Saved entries
-------------------------
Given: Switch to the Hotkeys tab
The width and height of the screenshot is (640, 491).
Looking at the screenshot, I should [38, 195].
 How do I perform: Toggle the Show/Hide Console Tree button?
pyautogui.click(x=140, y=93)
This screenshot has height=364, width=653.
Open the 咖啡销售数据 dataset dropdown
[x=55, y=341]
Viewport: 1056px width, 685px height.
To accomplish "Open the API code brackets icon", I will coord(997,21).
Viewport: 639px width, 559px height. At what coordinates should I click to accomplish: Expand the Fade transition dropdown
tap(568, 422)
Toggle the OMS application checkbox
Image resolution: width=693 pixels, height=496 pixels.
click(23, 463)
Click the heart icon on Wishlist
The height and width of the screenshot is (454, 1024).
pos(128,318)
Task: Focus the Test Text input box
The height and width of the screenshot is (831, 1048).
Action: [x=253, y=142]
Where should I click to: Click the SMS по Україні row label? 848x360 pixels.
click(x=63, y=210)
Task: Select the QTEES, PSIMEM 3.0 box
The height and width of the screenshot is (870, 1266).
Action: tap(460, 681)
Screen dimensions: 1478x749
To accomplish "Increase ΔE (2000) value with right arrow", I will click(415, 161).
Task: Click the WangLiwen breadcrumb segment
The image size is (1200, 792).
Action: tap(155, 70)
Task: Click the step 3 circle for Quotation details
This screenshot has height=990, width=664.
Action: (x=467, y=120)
-------------------------
Problem:
Out of the data above, give again only the lines starting at the one holding "Viewport: 639px width, 559px" and ending at the one holding "Task: Focus the Test Text input box", unchanged.

Worked solution:
Viewport: 639px width, 559px height. At what coordinates should I click to accomplish: Expand the Fade transition dropdown
tap(568, 422)
Toggle the OMS application checkbox
Image resolution: width=693 pixels, height=496 pixels.
click(23, 463)
Click the heart icon on Wishlist
The height and width of the screenshot is (454, 1024).
pos(128,318)
Task: Focus the Test Text input box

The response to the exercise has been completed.